Amazon employees witnessed systematic disadvantages for Black workers. (File photo)

Amazon’s corporate workplace has deep, systemic issues that disadvantage African American employees and workers from other underrepresented backgrounds, according to Recode.

The tech news website said in a report that over a dozen current or former employees at Amazon's corporate headquarters say they have witnessed such systematic disadvantages.

"We struggle to bring [Black] folks in because there's not a whole lot of desire, in my opinion, to go outside of our normal practices," an Amazon diversity manager told the website.

The manager said those employees had difficulty advancing at times once they began their jobs at the company.

“And then when they do get here, it’s harder to get promoted, harder to get top-tier rated, and easier to get lowest-tier. All those things combined make it so folks don’t wanna stay. And folks will leave Amazon and go take on more senior roles elsewhere,” the manager added.

According to Amazon's most recent diversity data report, 32.1 percent were White, while around 26.5% of the employees at the company were Black, 22.8% were Hispanic, and 13.6% were Asian.

Whereas 56.4% of the company’s US managers were White, nearly 10.6% were Black, 9.5% were Hispanic, and 19.5% were Asian, according to that data.

“Amazon was not doing things in a way that represents best practices that would advance diversity and inclusion in any way that is meaningful and thoughtful,” Chanin Kelly-Rae, a former manager of diversity for a division of Amazon Web Services, told Recode. “Let me add: Amazon appeared to be taking steps backward instead of forward.”

The employees told the outlet that Black workers had sometimes been employed for lower-level jobs than what they were really qualified for.

"It is not uncommon for women, and especially Black women, to have a role advertised at one level but extended an offer at a position that is lower," Recode quoted a diversity and inclusion manager as saying.

Amazon reacted to the report, telling the website, "We disagree with this characterization of Amazon's culture and believe that it misrepresents the facts and is based on the views of a small number of individuals."

On Twitter, former Reddit CEO Ellen Pao described the report as "too sad and exhausting so please read it."

Meanwhile, President Joe Biden has defended workers’ rights to form unions at the company, saying, “Unions lift up workers, both union and non-union, but especially Black and Brown workers.”

“There should be no intimidation, no coercion, no threats, no anti-union propaganda.

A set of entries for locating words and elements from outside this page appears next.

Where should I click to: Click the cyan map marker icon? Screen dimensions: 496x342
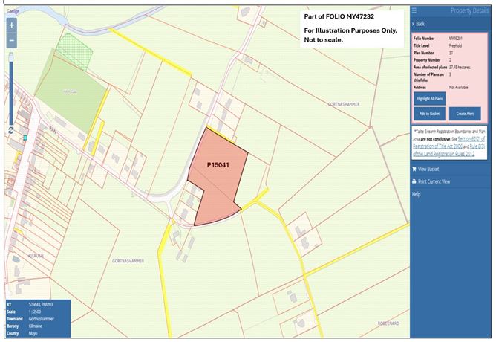pyautogui.click(x=25, y=138)
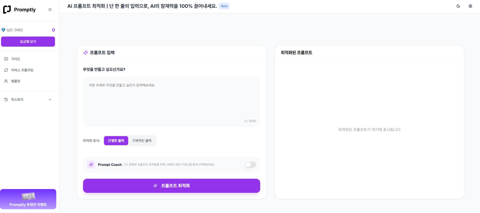Click the Promptly logo icon

[7, 10]
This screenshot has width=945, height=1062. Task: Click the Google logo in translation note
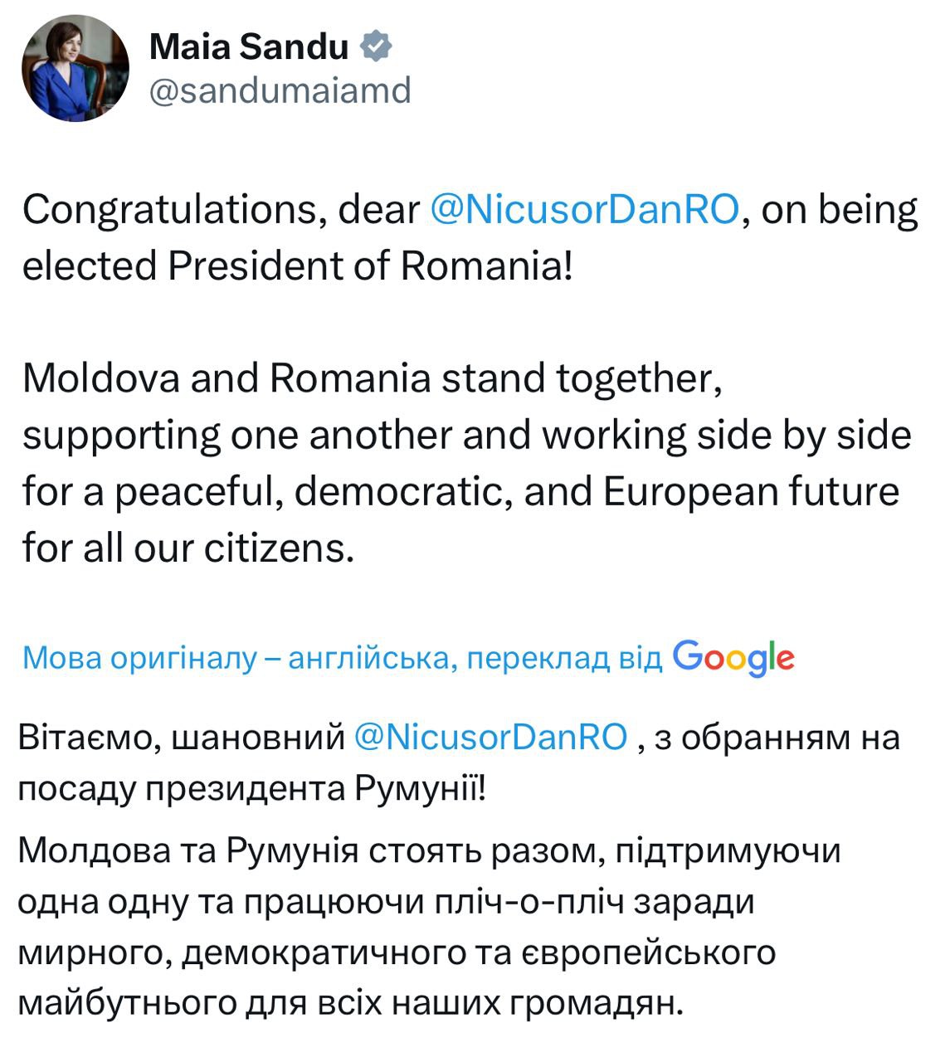(x=733, y=657)
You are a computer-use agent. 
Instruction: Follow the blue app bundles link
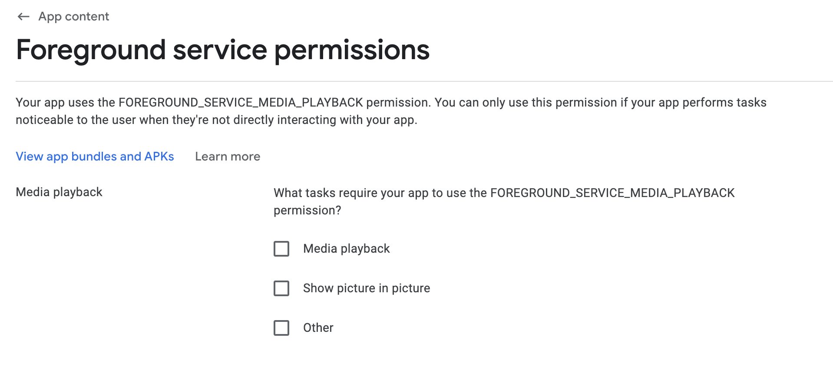pos(95,157)
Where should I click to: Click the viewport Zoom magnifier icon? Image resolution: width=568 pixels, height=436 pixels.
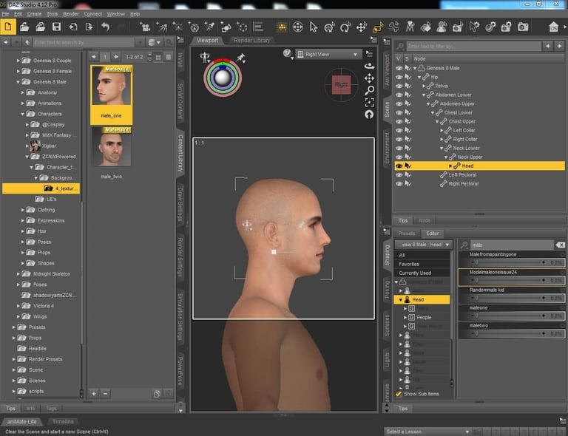point(369,89)
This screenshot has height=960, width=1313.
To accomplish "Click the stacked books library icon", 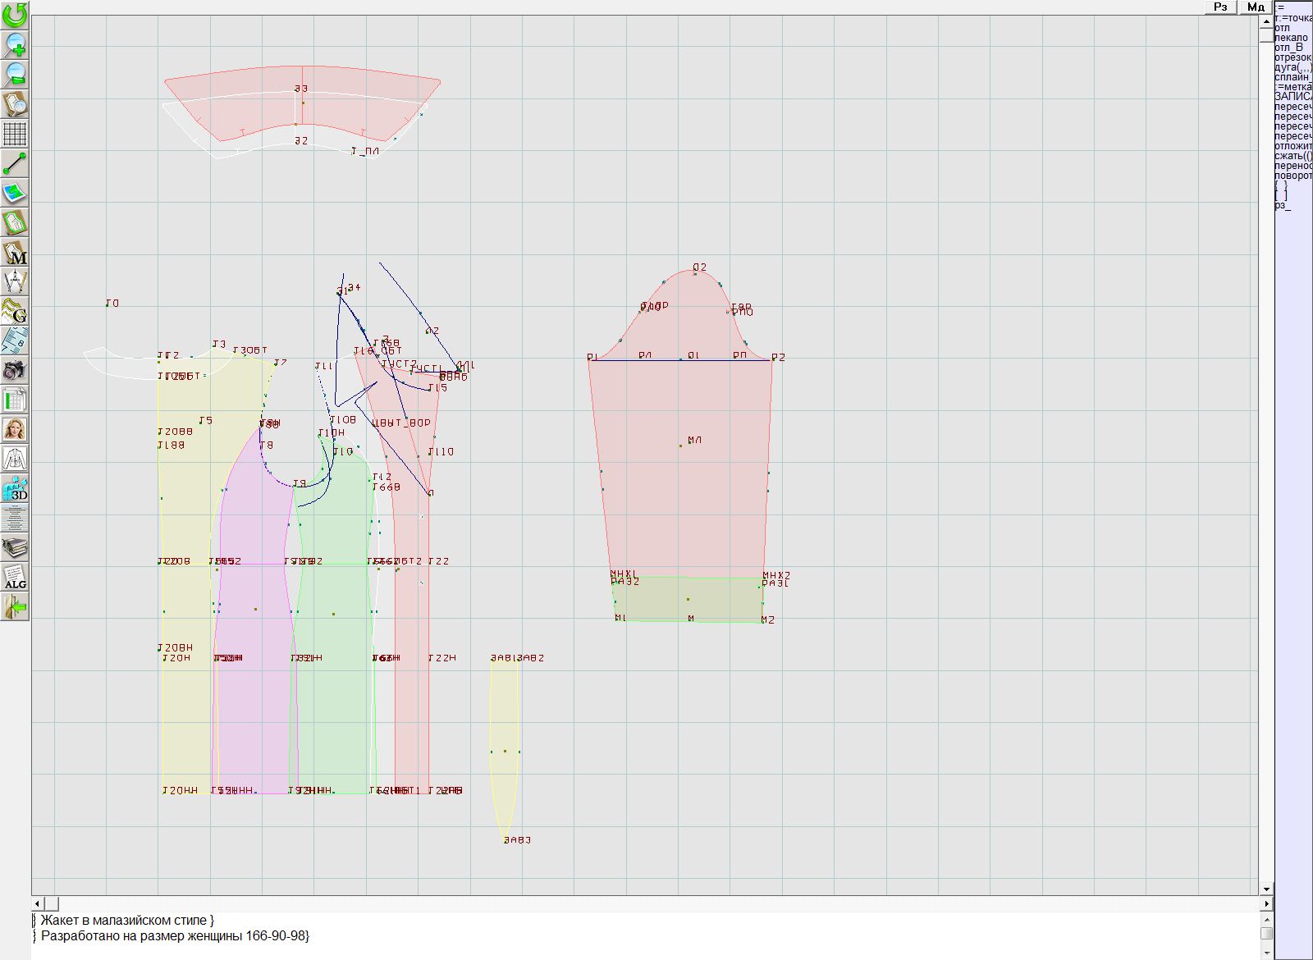I will [x=15, y=547].
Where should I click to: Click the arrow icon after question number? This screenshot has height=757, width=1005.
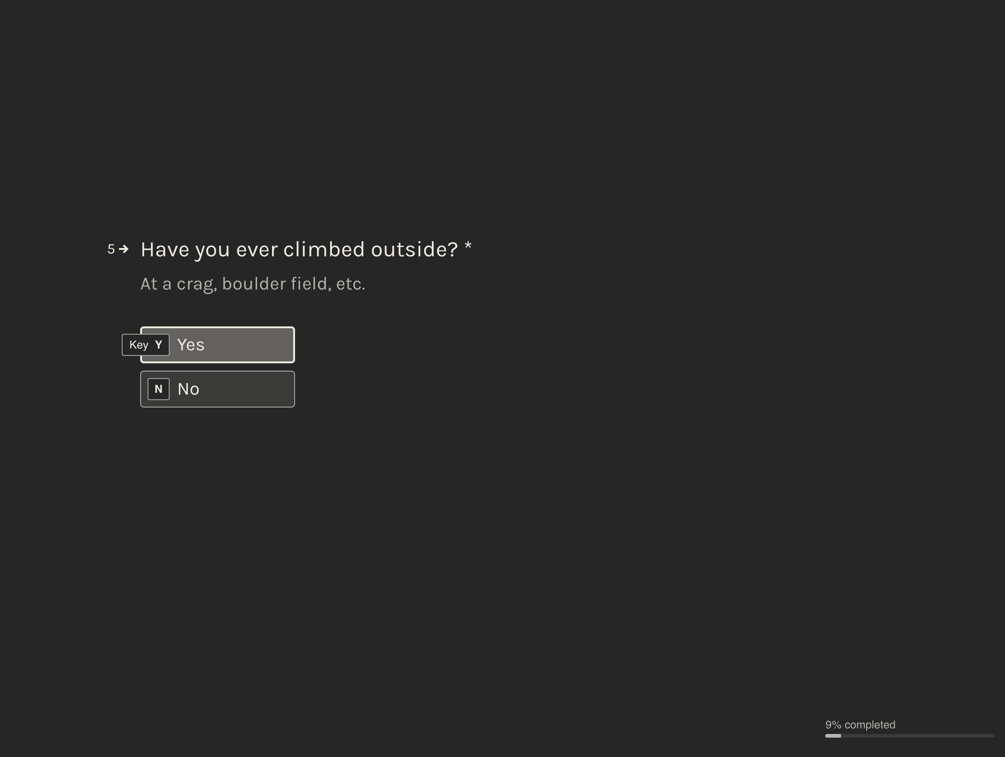(124, 249)
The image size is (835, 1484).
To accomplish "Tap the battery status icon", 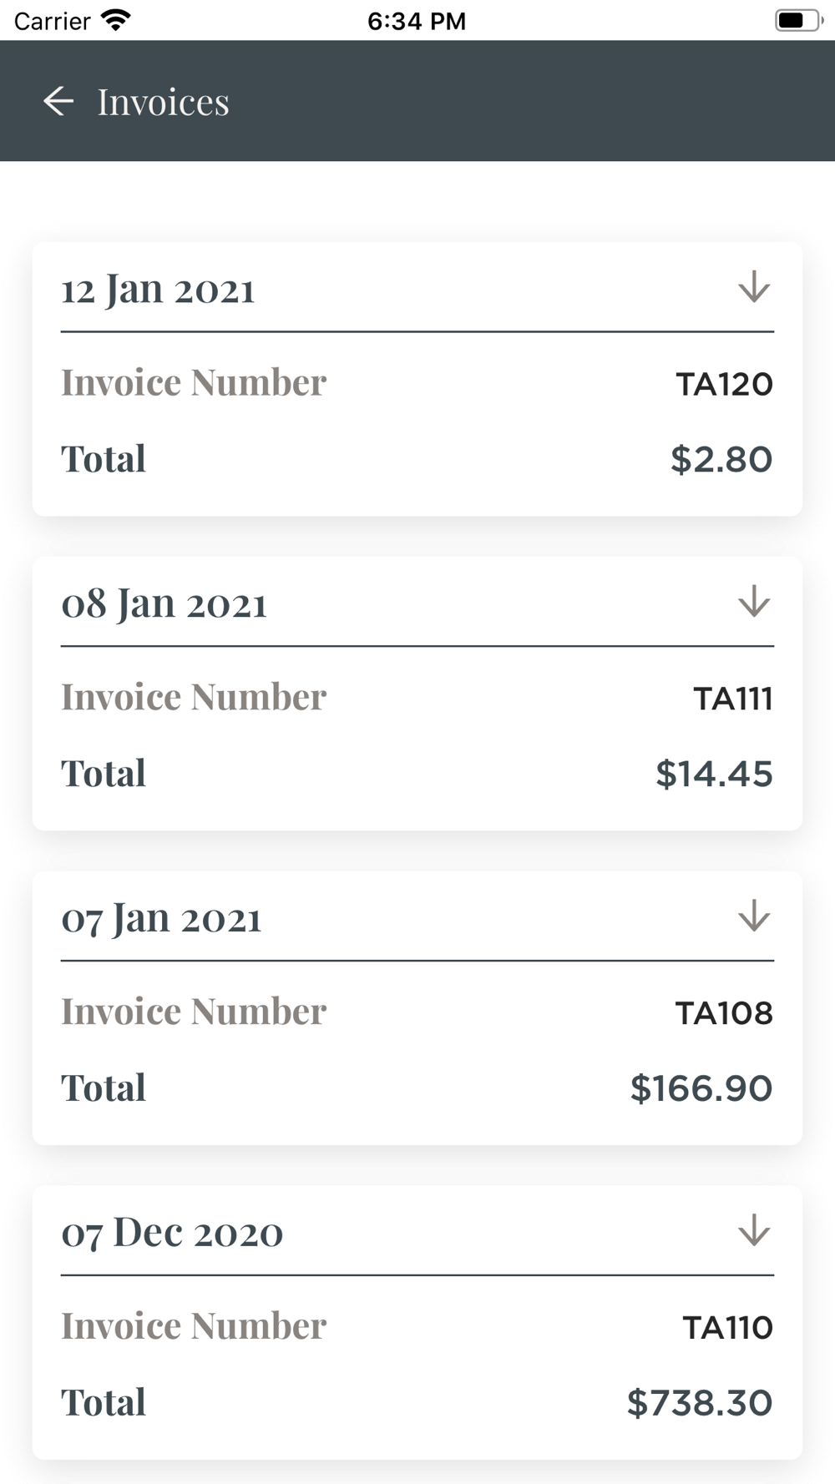I will [799, 20].
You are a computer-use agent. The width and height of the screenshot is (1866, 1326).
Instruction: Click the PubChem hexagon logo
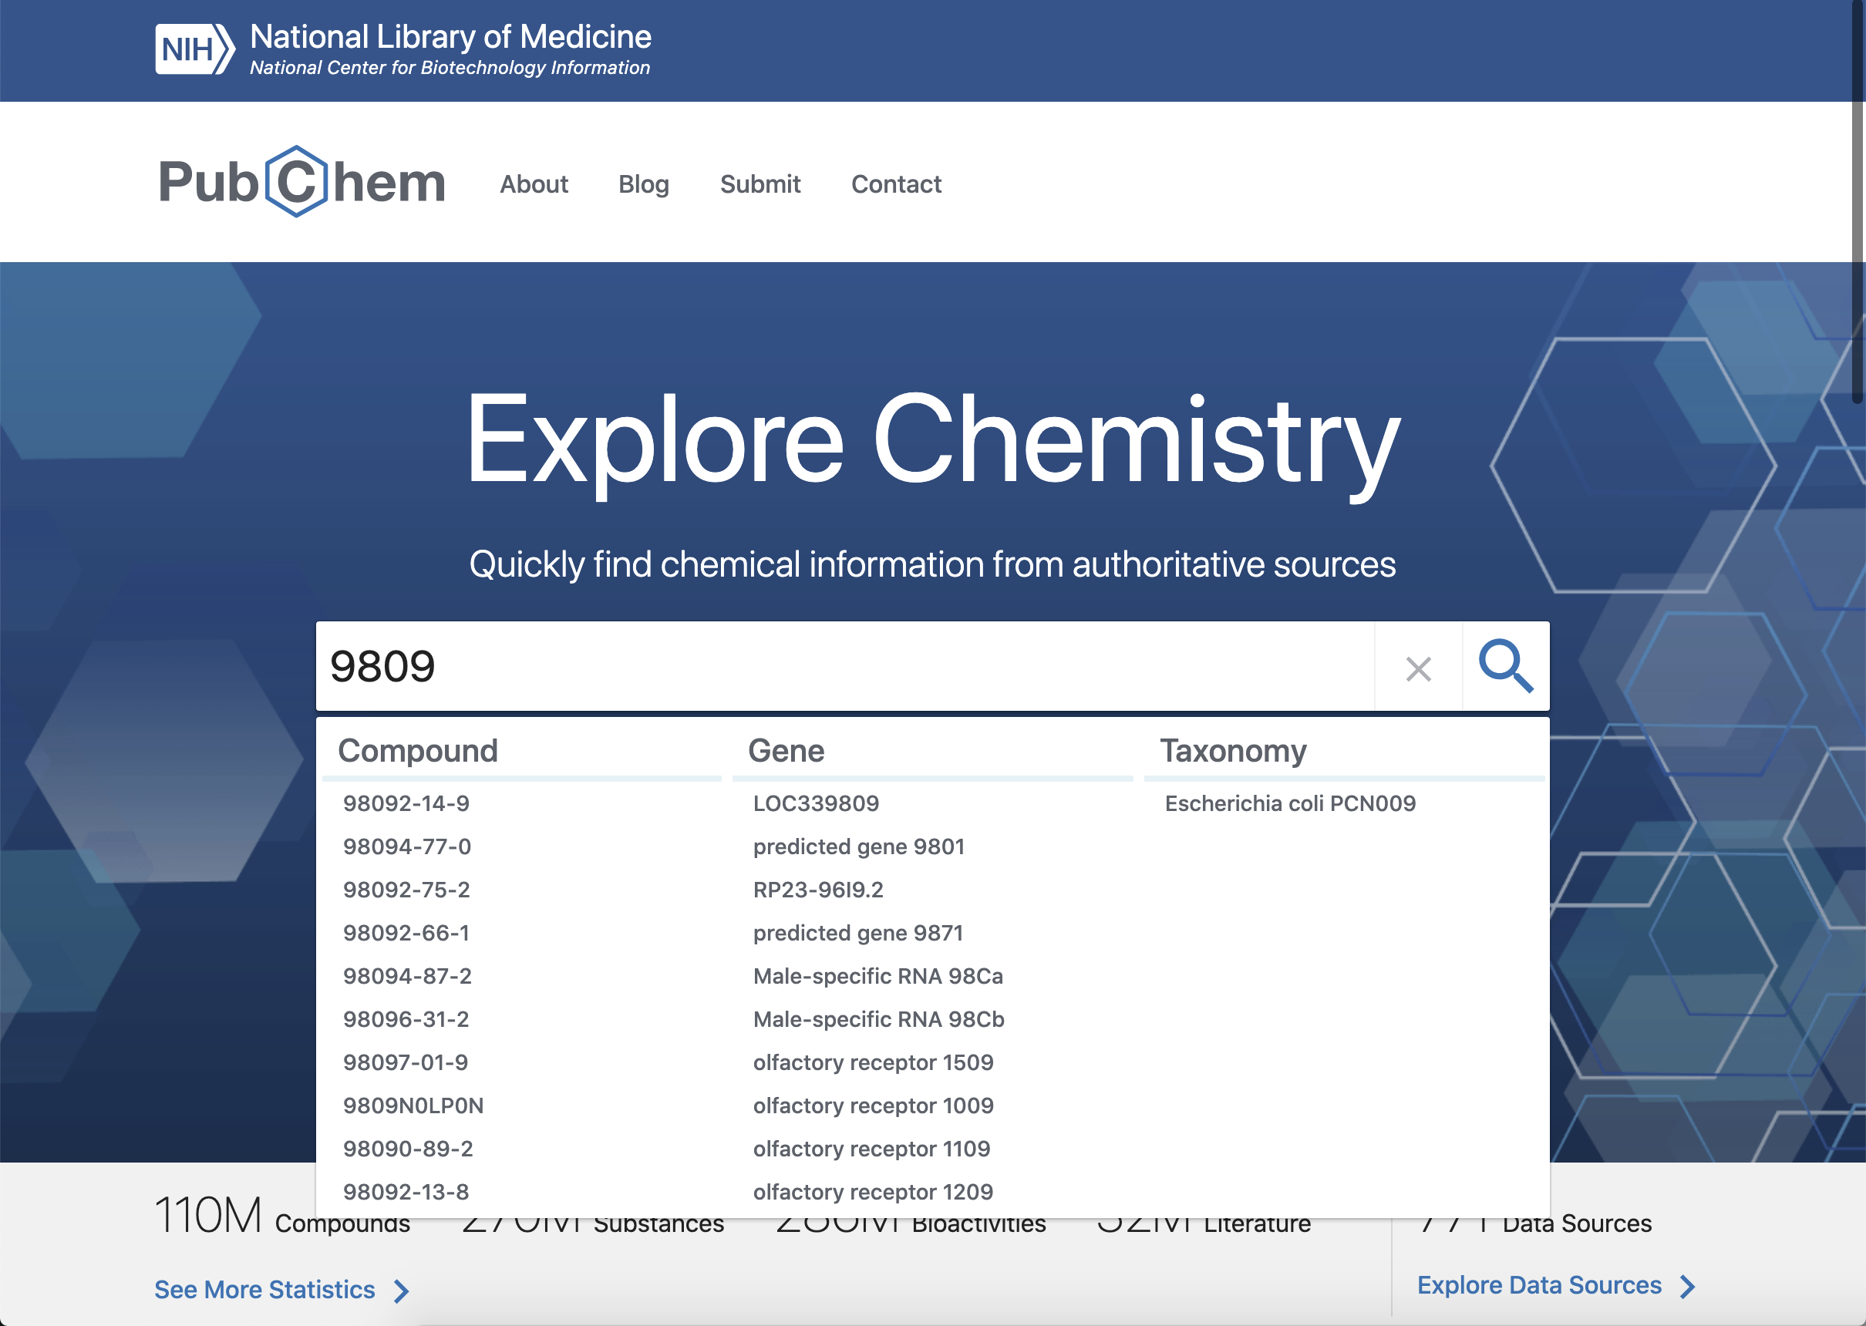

No supervisor should confront employees about their union preferences,” he tweeted on Sunday.

Amazon, America’s second-biggest private employer, has no unionized labor in the United States and has long avoided unionization.

Employees at its fulfillment center in Bessemer, Alabama, would be the first if they vote in favor of unions.

A spokeswoman from the Retail, Wholesale & Department Store Union (RWDSU) said, however, there had been many reports of various “various intimidation tactics used by Amazon on this campaign and during the voting period.”